Istilah
Psikologi Humanistik diperkenalkan oleh sekelompok ahli psikologi yang pada
awal tahun 1960-an bekerja sama di bawah kepemimpinan Abraham Maslow dalam
mencari alternatif dari dua teori yang sangat berpengaruh atas pemikiran
intelektual dalam psikologi. Kedua teori yang dimaksud adalah psikoanalisis dan
behaviorisme. Maslow menyebut psikologi humanistik sebagai “kekuatan ketiga” .
Meskipun
tokoh-tokoh psikologi humanistik
memiliki pandangan yang berbeda-beda, tetapi mereka berpijak pada konsepsi
fundamental yang sama mengenai manusia, yang berakar pada salah satu aliran
filsafat modern, yaitu eksistensialisme. Eksistensialisme adalah hal yang
mengada-dalam dunia (being-in-the-world) dan menyadari penuh akan keberadaannya
(Koeswara, 1986 : 113).
Eksistensialisme menolak paham yang menempatkan manusia
semata-mata sebagai hasil bawaan ataupun lingkungan. Sebaliknya, para filsuf
eksistensialis percaya bahwa setiap individu memiliki kebebasan untuk memilih
tindakan, menentukan sendiri nasib atau wujud dari keberadaannya, serta
bertanggung jawab atas pilihan dan keberadaannya, dalam hal ini “pilihan”

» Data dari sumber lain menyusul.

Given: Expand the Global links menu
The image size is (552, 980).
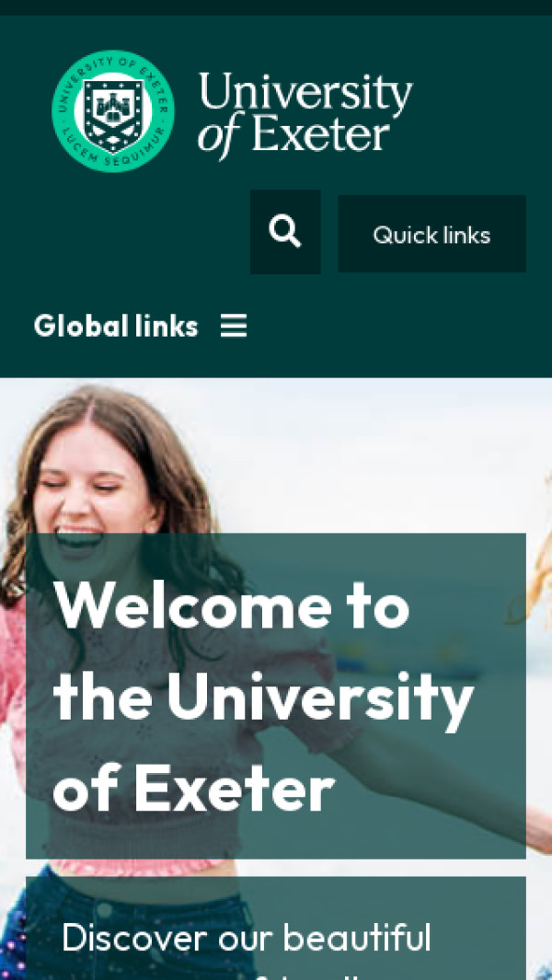Looking at the screenshot, I should (x=141, y=326).
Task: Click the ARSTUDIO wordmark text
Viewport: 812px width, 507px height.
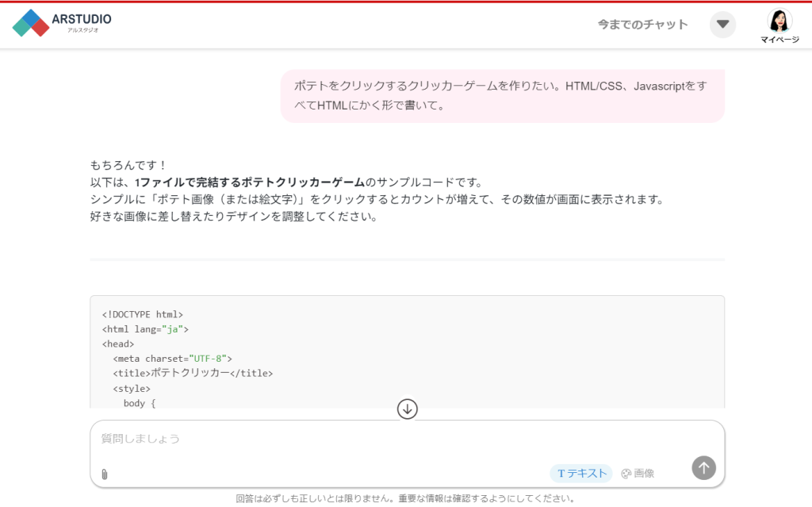Action: pyautogui.click(x=82, y=18)
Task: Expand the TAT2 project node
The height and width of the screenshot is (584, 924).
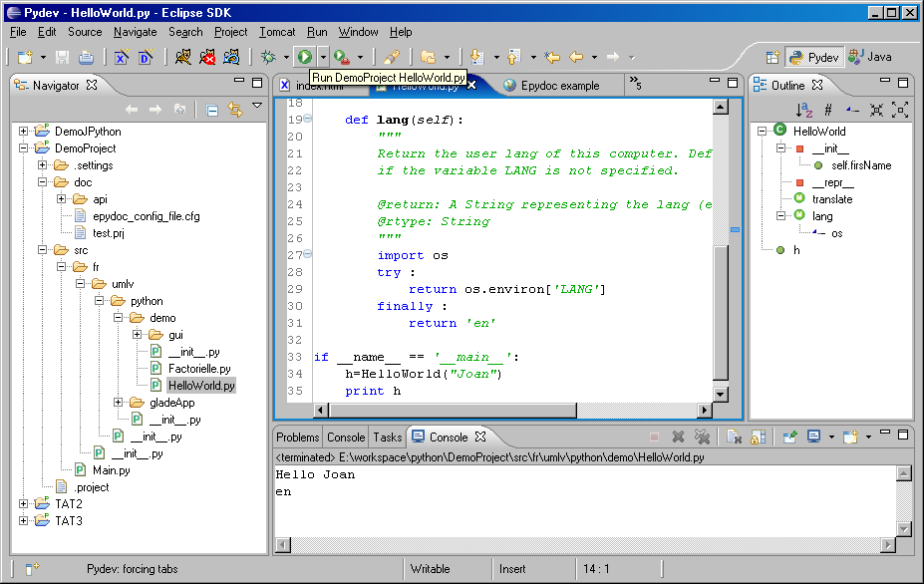Action: tap(24, 504)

menjadi evaluasi tertinggi dari tindakan yang akan diambil oleh seseorang.
Konsep Terapi
Konsep
utama psikologi eksistensial humanistik mengenai pandangan tentang mausia
adalah psikologi eksistensial humanistik berfokus pada kondisi manusia.
Pendekatan ini terutama adalah suatu sikap yang menekankan pada pemahaman atas
manusia alih-alih suatu sistem teknik-teknik yang digunakan untuk mempengaruhi
klien. Konsep-konsep utama dari
pendekatan eksisitensial yang membentuk landasan bagi praktek terapeutik yaitu:
1. Kesadaran Diri
Manusia memiliki kesanggupan untuk
menyadari dirinya sendiri, suatu
kesanggupan yang uni dan nyata yang memungkinkan manusia mampu berpikir dan
memututuskan. Semakinkuat kesadaran diri itu pada seseorang maka akan semakin
besar pula kebebasan yang ada pada orang itu.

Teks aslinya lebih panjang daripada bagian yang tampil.